Provided information

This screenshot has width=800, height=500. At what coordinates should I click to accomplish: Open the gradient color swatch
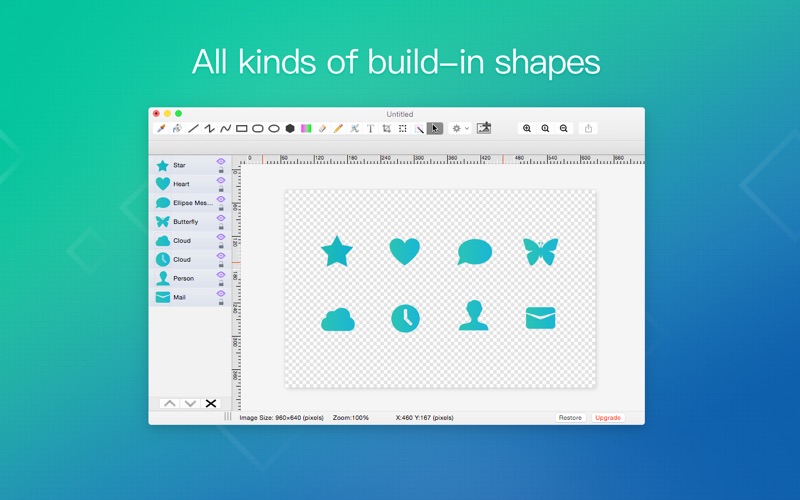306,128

---

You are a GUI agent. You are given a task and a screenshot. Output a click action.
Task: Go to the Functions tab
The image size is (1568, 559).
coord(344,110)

Task instructions
Retype the part of the listing that opens with the line containing "You are a GUI" and closes with the line containing "coord(344,110)", keeping every line as it appears.

Task solution
You are a GUI agent. You are given a task and a screenshot. Output a click action.
Task: Go to the Functions tab
The image size is (1568, 559).
coord(344,110)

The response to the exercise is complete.